▶ **EXERCISE GOAL**:
Please retype the material beneath this task exactly, starting with its first line and finishing with the line containing "Kultur an der".

▶ **SOURCE MATERIAL**:
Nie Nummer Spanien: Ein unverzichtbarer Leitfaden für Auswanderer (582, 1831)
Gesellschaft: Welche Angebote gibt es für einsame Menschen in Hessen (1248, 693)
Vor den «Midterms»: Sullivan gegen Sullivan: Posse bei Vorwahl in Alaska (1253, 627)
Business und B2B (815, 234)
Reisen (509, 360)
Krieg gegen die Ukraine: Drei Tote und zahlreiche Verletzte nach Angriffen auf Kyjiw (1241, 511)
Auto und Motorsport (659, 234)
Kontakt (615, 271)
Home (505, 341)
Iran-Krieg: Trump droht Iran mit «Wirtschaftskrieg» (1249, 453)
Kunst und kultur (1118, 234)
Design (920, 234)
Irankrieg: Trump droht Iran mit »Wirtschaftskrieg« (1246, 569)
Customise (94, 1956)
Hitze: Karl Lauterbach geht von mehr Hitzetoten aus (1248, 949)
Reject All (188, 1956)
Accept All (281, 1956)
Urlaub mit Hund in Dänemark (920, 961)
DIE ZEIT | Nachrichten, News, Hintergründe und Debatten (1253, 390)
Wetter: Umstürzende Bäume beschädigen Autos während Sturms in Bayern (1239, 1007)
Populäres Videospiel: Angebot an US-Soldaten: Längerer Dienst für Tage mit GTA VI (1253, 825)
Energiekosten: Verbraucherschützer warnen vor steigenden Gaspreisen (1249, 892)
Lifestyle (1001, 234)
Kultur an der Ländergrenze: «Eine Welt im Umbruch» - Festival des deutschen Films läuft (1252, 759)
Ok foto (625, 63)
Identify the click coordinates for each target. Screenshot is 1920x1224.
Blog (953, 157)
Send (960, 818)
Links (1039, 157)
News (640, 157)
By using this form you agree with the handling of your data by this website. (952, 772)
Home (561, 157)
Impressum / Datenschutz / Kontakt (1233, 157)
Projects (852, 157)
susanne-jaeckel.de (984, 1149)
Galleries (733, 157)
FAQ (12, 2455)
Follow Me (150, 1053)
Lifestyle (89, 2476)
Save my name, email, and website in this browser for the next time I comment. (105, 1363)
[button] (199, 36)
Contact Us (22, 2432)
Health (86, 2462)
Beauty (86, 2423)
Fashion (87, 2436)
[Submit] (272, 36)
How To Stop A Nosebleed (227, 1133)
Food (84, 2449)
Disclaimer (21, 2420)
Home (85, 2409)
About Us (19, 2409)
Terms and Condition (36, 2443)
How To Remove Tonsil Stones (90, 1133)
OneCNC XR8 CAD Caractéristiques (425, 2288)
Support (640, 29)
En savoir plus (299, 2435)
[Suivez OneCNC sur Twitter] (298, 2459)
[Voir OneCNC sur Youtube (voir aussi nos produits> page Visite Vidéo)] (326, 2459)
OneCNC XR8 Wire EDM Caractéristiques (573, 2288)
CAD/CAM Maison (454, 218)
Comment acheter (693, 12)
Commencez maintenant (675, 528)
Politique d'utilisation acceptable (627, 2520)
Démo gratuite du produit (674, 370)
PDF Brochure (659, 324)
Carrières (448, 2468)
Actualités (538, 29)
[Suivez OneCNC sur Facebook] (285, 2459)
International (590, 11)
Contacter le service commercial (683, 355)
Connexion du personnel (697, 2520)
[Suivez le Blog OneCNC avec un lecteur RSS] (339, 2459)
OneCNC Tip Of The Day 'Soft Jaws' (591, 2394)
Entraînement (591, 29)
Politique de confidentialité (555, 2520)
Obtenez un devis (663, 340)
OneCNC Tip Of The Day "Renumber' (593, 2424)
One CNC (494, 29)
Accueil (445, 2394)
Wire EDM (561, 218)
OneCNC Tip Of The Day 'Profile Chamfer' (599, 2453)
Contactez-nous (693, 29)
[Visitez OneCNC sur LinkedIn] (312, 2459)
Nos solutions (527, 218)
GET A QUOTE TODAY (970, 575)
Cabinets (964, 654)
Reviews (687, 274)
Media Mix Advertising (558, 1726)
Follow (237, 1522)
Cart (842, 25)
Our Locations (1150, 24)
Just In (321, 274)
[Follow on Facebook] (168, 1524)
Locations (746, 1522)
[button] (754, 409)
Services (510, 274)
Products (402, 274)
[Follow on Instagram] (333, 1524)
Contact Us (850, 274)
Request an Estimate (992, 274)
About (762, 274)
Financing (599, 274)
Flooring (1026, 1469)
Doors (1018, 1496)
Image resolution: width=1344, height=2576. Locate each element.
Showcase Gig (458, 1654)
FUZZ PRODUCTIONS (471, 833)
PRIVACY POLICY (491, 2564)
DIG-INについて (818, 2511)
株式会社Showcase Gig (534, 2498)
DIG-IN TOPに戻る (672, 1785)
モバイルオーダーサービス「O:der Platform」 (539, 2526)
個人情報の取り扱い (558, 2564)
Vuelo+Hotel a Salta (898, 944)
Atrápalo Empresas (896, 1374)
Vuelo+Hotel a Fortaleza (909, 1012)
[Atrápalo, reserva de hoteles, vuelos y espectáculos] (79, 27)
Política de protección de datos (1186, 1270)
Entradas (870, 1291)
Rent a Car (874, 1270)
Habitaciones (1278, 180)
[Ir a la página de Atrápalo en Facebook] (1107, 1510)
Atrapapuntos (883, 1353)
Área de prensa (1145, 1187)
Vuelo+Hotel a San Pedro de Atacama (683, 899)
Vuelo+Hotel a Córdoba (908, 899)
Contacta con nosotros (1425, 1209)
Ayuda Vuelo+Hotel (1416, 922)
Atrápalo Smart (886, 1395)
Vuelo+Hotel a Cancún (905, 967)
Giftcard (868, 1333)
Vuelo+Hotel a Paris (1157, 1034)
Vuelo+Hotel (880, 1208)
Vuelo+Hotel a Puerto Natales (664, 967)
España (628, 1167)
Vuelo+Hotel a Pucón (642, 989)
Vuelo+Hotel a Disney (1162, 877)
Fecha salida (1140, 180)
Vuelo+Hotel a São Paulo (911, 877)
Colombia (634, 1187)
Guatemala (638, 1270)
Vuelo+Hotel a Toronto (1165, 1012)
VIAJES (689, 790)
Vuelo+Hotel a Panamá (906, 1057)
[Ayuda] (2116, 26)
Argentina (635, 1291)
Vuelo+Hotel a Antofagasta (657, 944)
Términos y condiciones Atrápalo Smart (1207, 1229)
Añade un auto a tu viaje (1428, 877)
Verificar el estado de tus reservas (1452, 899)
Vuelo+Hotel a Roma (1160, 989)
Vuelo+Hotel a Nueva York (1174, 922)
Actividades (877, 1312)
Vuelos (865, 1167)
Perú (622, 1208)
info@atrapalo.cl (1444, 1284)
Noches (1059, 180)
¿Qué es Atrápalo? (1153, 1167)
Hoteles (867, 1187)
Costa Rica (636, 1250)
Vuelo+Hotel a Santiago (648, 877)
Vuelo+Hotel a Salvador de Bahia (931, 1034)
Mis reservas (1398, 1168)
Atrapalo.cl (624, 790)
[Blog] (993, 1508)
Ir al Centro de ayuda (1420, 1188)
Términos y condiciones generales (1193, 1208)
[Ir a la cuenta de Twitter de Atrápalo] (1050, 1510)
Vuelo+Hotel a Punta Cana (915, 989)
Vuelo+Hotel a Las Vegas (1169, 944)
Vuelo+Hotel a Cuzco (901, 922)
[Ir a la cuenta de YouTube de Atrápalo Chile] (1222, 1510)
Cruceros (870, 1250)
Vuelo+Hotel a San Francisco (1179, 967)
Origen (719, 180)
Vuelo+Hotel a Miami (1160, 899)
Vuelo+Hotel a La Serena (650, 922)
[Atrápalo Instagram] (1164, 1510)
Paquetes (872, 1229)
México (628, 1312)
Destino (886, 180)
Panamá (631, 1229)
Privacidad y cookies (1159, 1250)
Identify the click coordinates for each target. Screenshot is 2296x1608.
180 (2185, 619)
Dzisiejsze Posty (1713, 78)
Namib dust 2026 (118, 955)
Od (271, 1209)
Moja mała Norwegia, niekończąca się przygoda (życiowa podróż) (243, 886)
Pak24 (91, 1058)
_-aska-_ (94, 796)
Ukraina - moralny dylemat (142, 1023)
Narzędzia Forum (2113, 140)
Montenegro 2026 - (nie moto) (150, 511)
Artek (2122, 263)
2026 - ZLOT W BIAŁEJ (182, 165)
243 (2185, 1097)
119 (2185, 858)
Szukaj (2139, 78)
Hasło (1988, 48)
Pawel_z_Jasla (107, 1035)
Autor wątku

▶ **YOUR SOLUTION**:
Nie Nummer Spanien: Ein unverzichtbarer Leitfaden für Auswanderer (582, 1831)
Gesellschaft: Welche Angebote gibt es für einsame Menschen in Hessen (1248, 693)
Vor den «Midterms»: Sullivan gegen Sullivan: Posse bei Vorwahl in Alaska (1253, 627)
Business und B2B (815, 234)
Reisen (509, 360)
Krieg gegen die Ukraine: Drei Tote und zahlreiche Verletzte nach Angriffen auf Kyjiw (1241, 511)
Auto und Motorsport (659, 234)
Kontakt (615, 271)
Home (505, 341)
Iran-Krieg: Trump droht Iran mit «Wirtschaftskrieg» (1249, 453)
Kunst und kultur (1118, 234)
Design (920, 234)
Irankrieg: Trump droht Iran mit »Wirtschaftskrieg« (1246, 569)
Customise (94, 1956)
Hitze: Karl Lauterbach geht von mehr Hitzetoten aus (1248, 949)
Reject All (188, 1956)
Accept All (281, 1956)
Urlaub mit Hund in Dänemark (920, 961)
DIE ZEIT | Nachrichten, News, Hintergründe und Debatten (1253, 390)
Wetter: Umstürzende Bäume beschädigen Autos während Sturms in Bayern (1239, 1007)
Populäres Videospiel: Angebot an US-Soldaten: Längerer Dienst für Tage mit GTA VI (1253, 825)
Energiekosten: Verbraucherschützer warnen vor steigenden Gaspreisen (1249, 892)
Lifestyle (1001, 234)
Kultur an der Ländergrenze: «Eine Welt im Umbruch» - Festival des deutschen Films läuft (1252, 759)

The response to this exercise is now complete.